TASK TO COMPLETE =>
Pictures stay out of the copy. Transcribe exactly the lines from the line with "The image size is (400, 400)." through the final line of the records.

##### MATERIAL FOR THE TASK

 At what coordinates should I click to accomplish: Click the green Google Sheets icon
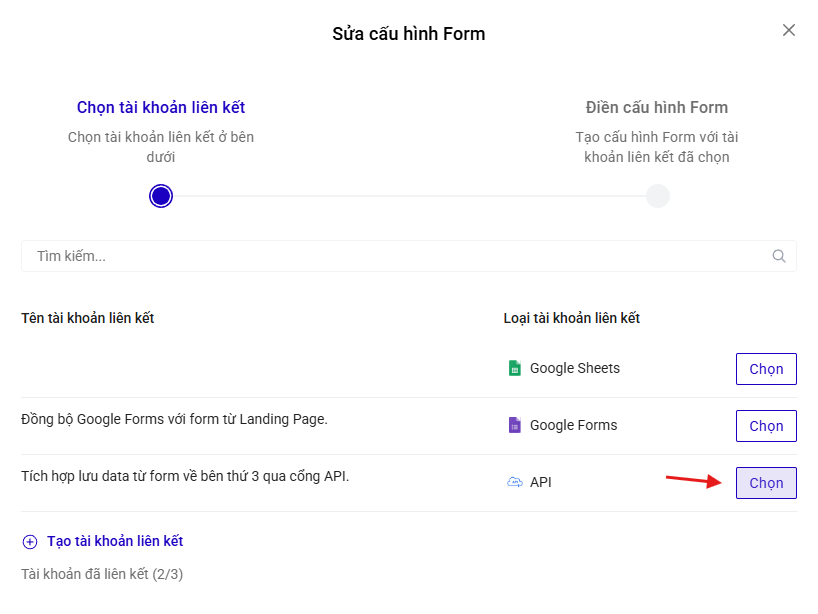coord(515,368)
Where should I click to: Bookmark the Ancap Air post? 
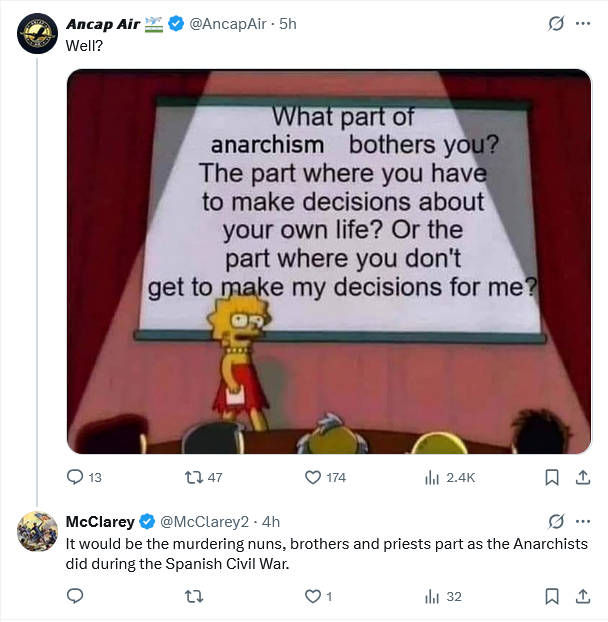(x=551, y=478)
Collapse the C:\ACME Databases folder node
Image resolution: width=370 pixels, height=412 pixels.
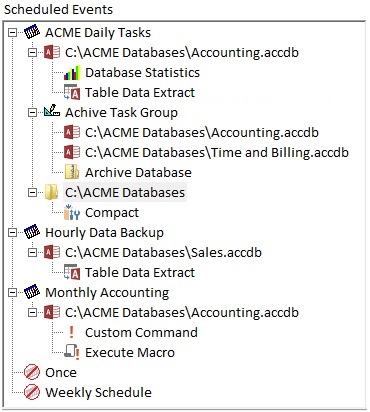click(32, 193)
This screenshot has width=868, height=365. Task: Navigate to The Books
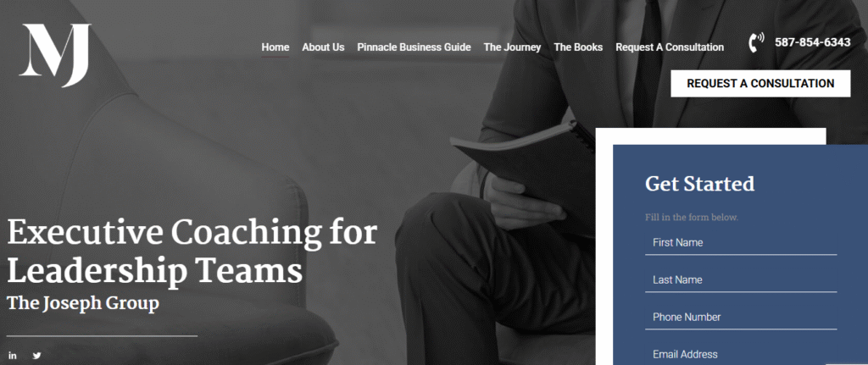(578, 47)
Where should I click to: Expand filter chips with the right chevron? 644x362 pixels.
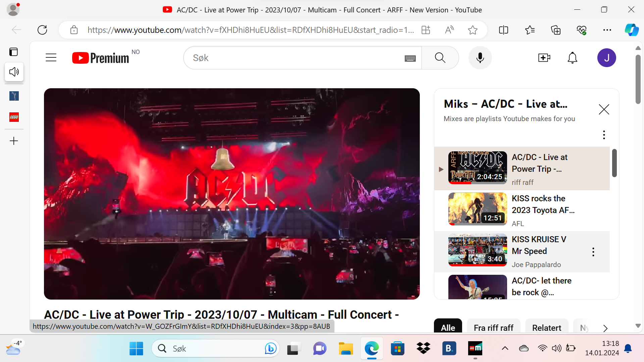(605, 328)
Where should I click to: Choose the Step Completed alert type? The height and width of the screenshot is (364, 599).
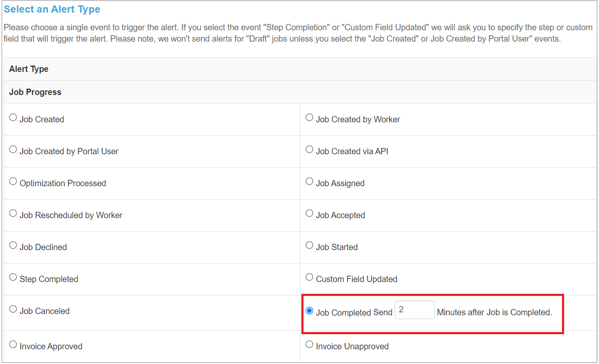(13, 277)
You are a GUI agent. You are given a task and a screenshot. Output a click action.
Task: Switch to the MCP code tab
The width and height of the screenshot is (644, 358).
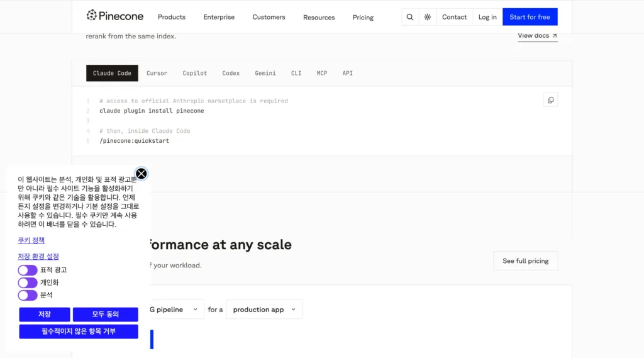tap(322, 73)
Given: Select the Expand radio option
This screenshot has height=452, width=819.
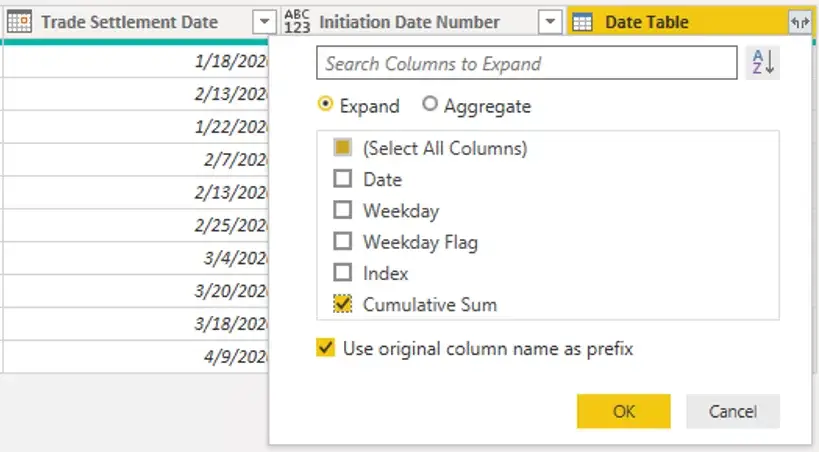Looking at the screenshot, I should [x=325, y=104].
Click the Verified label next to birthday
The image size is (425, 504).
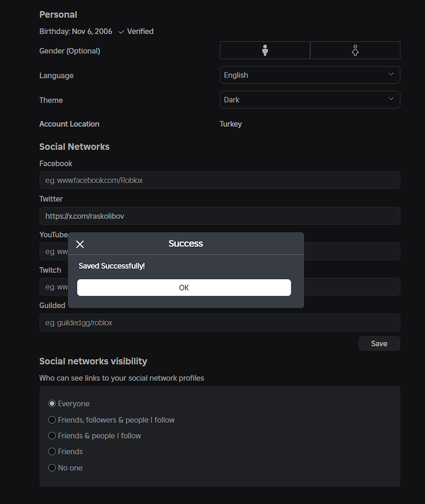(140, 31)
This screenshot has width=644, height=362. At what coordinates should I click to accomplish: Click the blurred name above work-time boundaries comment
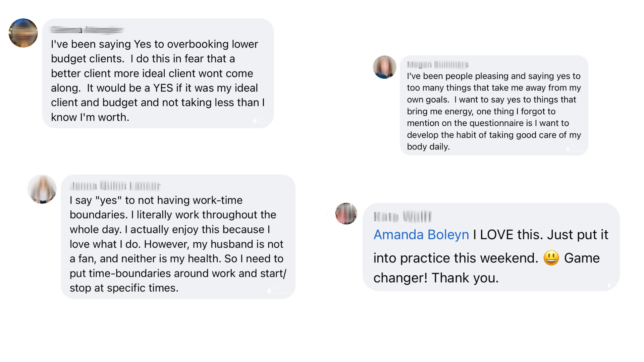pos(115,186)
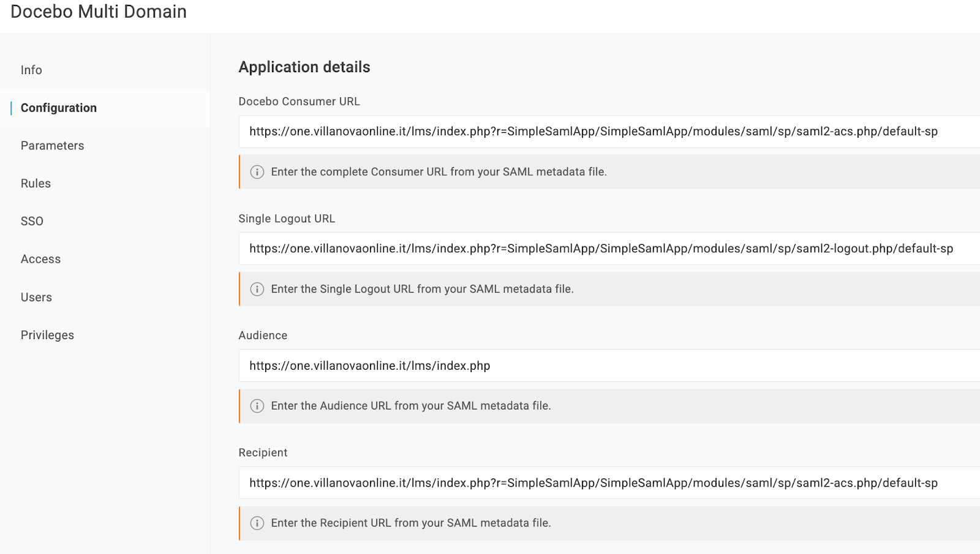Open the Access section
The height and width of the screenshot is (554, 980).
(x=40, y=259)
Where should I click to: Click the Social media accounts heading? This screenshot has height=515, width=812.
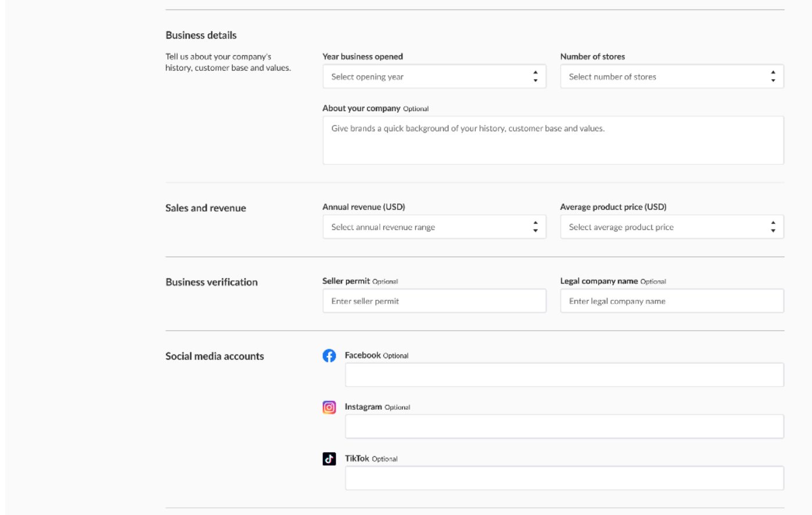(214, 356)
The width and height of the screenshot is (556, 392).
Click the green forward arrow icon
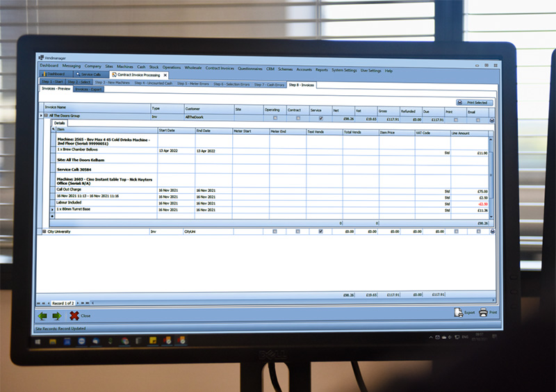[x=57, y=316]
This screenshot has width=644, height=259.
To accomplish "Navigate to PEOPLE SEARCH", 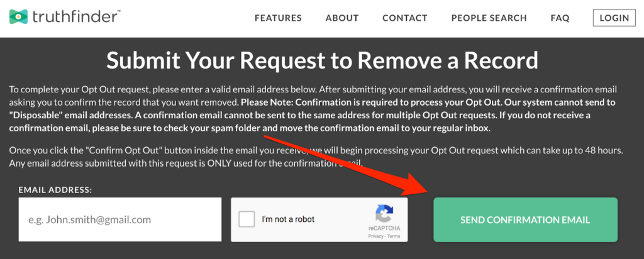I will click(x=489, y=18).
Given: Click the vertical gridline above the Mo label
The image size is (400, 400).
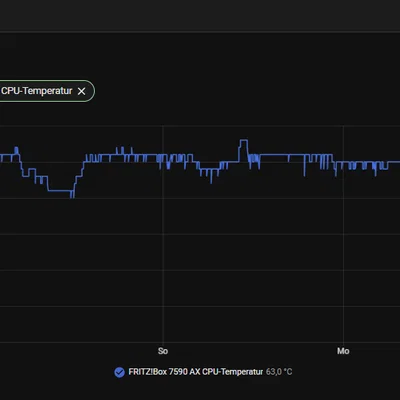Looking at the screenshot, I should [343, 233].
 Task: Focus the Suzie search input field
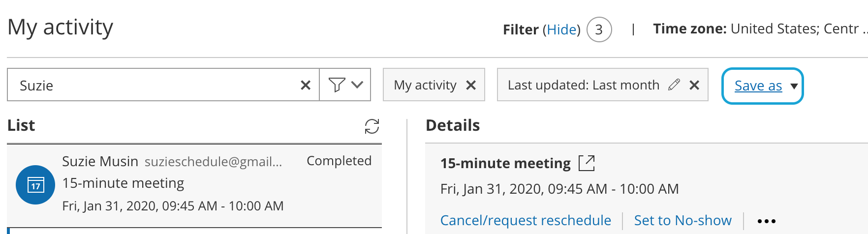click(x=148, y=86)
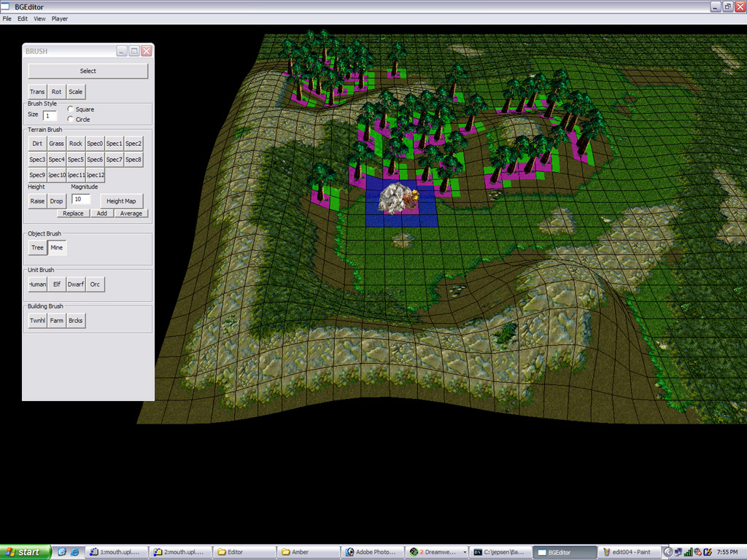Toggle the Mine object brush
The image size is (747, 560).
coord(57,248)
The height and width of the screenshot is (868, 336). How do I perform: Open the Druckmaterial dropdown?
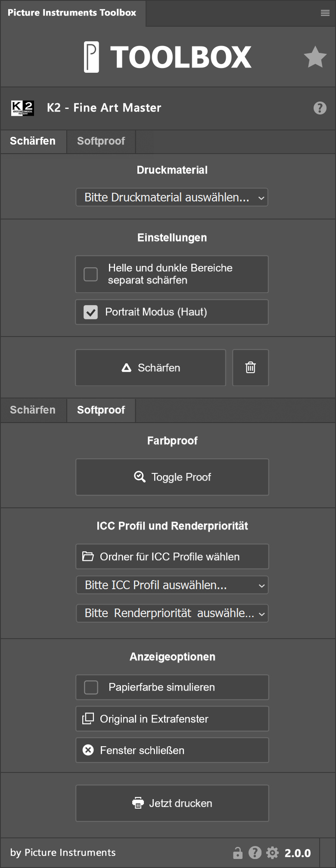(172, 198)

##########

EXERCISE ANSWER =>
The image size is (400, 400).
Looking at the screenshot, I should [343, 233].
 Task: Focus the Suzie search input field
click(x=148, y=86)
Toggle the Mine object brush
The image size is (747, 560).
coord(57,248)
The height and width of the screenshot is (868, 336). How do I perform: Open the Druckmaterial dropdown?
(172, 198)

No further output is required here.